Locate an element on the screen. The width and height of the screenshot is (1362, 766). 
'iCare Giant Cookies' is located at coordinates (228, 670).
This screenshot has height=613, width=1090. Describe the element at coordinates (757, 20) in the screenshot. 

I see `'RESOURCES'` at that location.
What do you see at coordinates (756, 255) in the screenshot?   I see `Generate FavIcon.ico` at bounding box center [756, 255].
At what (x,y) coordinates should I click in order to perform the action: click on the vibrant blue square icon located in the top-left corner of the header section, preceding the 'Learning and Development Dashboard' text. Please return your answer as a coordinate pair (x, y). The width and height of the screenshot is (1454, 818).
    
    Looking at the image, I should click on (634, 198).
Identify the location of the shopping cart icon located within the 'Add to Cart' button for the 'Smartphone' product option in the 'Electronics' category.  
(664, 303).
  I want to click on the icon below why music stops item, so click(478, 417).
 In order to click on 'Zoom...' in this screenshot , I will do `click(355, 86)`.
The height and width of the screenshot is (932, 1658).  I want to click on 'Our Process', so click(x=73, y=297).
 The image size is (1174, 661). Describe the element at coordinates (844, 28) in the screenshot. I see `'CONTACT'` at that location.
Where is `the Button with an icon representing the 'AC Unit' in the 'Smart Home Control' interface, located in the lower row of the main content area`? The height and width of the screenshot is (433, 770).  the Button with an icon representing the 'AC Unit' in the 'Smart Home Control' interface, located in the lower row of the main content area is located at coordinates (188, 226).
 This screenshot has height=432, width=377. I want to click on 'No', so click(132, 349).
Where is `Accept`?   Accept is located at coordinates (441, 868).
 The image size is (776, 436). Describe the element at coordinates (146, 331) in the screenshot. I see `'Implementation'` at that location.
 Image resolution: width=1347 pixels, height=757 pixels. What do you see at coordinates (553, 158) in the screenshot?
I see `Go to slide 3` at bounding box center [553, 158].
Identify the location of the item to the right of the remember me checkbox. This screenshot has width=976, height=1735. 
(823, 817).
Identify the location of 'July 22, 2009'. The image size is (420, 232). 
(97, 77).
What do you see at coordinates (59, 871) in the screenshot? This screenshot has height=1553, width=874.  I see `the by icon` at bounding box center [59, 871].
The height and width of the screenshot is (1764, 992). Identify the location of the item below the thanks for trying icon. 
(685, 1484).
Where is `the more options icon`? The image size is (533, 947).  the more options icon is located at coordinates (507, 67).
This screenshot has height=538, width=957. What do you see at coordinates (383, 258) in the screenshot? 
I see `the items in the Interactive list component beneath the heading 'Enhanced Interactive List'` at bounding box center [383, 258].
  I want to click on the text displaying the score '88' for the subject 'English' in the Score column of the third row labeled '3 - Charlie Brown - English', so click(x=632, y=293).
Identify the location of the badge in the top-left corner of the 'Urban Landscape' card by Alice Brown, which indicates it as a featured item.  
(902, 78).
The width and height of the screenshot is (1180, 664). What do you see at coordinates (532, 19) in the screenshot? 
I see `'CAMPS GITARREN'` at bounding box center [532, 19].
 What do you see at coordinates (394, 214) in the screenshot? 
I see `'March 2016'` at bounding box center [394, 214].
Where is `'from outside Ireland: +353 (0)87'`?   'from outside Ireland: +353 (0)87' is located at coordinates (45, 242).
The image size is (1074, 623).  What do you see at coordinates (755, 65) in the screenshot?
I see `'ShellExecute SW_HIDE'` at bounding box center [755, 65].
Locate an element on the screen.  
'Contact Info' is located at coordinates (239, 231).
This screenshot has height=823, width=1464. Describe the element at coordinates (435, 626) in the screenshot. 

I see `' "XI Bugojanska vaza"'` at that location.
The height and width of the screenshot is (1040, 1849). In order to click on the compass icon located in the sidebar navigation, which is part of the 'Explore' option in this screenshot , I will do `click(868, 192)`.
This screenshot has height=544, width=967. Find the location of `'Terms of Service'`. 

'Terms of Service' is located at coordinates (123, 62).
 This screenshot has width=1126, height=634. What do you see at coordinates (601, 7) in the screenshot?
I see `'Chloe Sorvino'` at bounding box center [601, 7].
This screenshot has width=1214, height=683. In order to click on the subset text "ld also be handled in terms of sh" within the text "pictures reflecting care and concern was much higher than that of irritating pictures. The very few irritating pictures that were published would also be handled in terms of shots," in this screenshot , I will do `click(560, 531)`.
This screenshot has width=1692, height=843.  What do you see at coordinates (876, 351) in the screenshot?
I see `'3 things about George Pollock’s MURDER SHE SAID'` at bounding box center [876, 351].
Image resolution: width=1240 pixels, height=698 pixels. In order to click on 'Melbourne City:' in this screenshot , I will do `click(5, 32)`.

## Task brief
Copy the data verbatim, starting at its first line and ending at the line that contains "This screenshot has height=432, width=377.", with both of those lines included.

## Solution to this problem
Locate an element on the screen. The width and height of the screenshot is (1362, 766). 
'iCare Giant Cookies' is located at coordinates (228, 670).
This screenshot has height=613, width=1090. Describe the element at coordinates (757, 20) in the screenshot. 

I see `'RESOURCES'` at that location.
What do you see at coordinates (756, 255) in the screenshot?   I see `Generate FavIcon.ico` at bounding box center [756, 255].
At what (x,y) coordinates should I click in order to perform the action: click on the vibrant blue square icon located in the top-left corner of the header section, preceding the 'Learning and Development Dashboard' text. Please return your answer as a coordinate pair (x, y). The width and height of the screenshot is (1454, 818).
    
    Looking at the image, I should click on (634, 198).
Identify the location of the shopping cart icon located within the 'Add to Cart' button for the 'Smartphone' product option in the 'Electronics' category.  
(664, 303).
  I want to click on the icon below why music stops item, so click(478, 417).
 In order to click on 'Zoom...' in this screenshot , I will do `click(355, 86)`.
The height and width of the screenshot is (932, 1658).  I want to click on 'Our Process', so click(x=73, y=297).
 The image size is (1174, 661). Describe the element at coordinates (844, 28) in the screenshot. I see `'CONTACT'` at that location.
Where is `the Button with an icon representing the 'AC Unit' in the 'Smart Home Control' interface, located in the lower row of the main content area`? The height and width of the screenshot is (433, 770).  the Button with an icon representing the 'AC Unit' in the 'Smart Home Control' interface, located in the lower row of the main content area is located at coordinates (188, 226).
 This screenshot has height=432, width=377. I want to click on 'No', so click(132, 349).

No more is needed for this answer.